▶ Work to complete:
A. Please duplicate the part of the judgment excerpt that begins at the words "[15] Accordingly, I" and ends after the words "7 October, 2016.".
B. State whether each statement below agrees with the judgment excerpt, answering yes or no and quoting the deciding words from the excerpt:
(i) The High Court judgment that the Appellant challenges is dated 7 October, 2016.
(ii) The earlier judgment by Coventry JA is dated 31 January, 2008.
(iii) Coventry JA described the original permission as a grant for a fixed term.

▶ Text excerpt:
_____

Utendi, fruendi, abutendi
[14] What has been declared to be one’s own, such a person is free to do what that person wants which is expressed in the legal maxim referred to above. (use, enjoy and (even) destroy) I add, if so, even not to do anything thereon.
[15] Accordingly, I reject that argument of the Appellant without saying anything more.
On the Merits
[16] Learned Counsel for the Appellant in assailing the impugned judgment of the High Court (dated 7 October, 2016) submitted on two counts viz:
(a) On procedural matters
(b) On the substantive issue of the claimed rights.
[17] I shall deal first with the procedural matters,
[18] The Appellant submitted that, there was an earlier judgment of the very High Court (as per Coventry, JA dated 31 January, 2007) touching on the very issues which were before Amaratunga JA, reflected in his impugned judgment of 7 October, 2016 and therefore the High Court was rendered functus when it delivered its said impugned judgment of 7 October, 2016.
[19] This is what (in essence) Coventry JA had held in his said judgment.
“[58] The original permission was in perpetuity subject to the performance of custom obligations. It was a grant for that group of Solomon Island people and their descendants. For the estoppel to continue then there must be
(a) continuity of occupation;
(b) by the direct descendants of the original grantees; and
(c) the due performance of the custom obligations.

_____

▶ Data extract:
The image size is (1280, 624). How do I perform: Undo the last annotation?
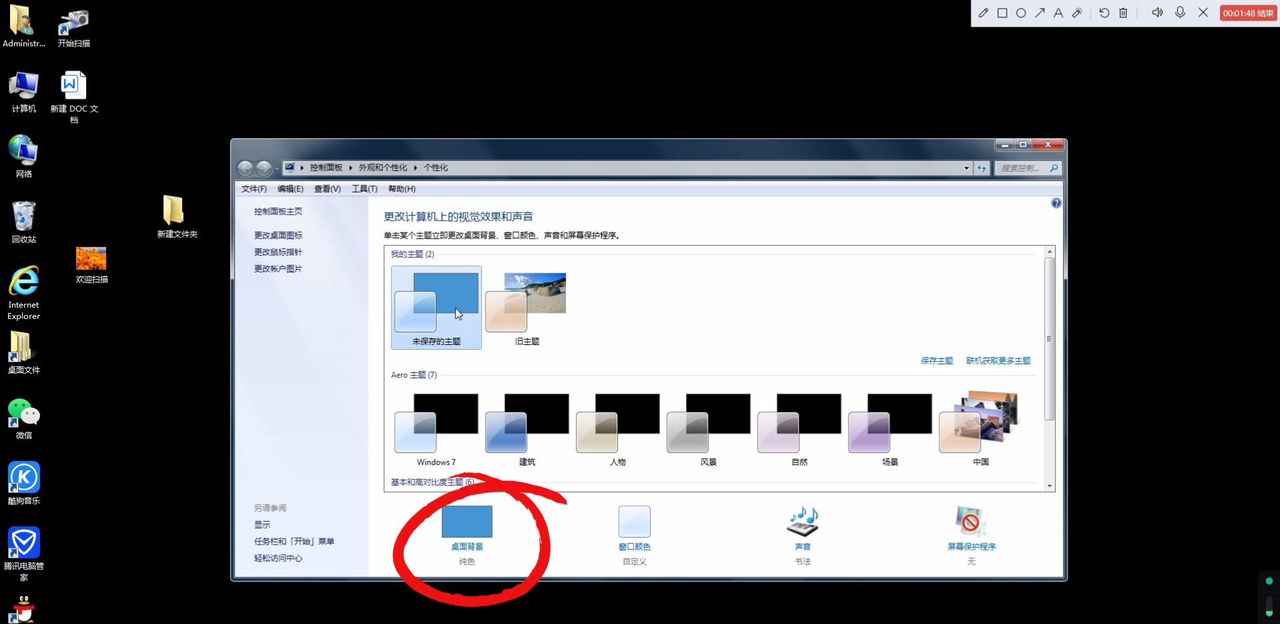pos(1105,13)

_____

▶ Solutions:
A.
[15] Accordingly, I reject that argument of the Appellant without saying anything more.
On the Merits
[16] Learned Counsel for the Appellant in assailing the impugned judgment of the High Court (dated 7 October, 2016) submitted on two counts viz:
(a) On procedural matters
(b) On the substantive issue of the claimed rights.
[17] I shall deal first with the procedural matters,
[18] The Appellant submitted that, there was an earlier judgment of the very High Court (as per Coventry, JA dated 31 January, 2007) touching on the very issues which were before Amaratunga JA, reflected in his impugned judgment of 7 October, 2016 and therefore the High Court was rendered functus when it delivered its said impugned judgment of 7 October, 2016.

B.
(i) Yes: "assailing the impugned judgment of the High Court (dated 7 October, 2016)"
(ii) No: "as per Coventry, JA dated 31 January, 2007"
(iii) No: "The original permission was in perpetuity subject to the performance of custom obligations."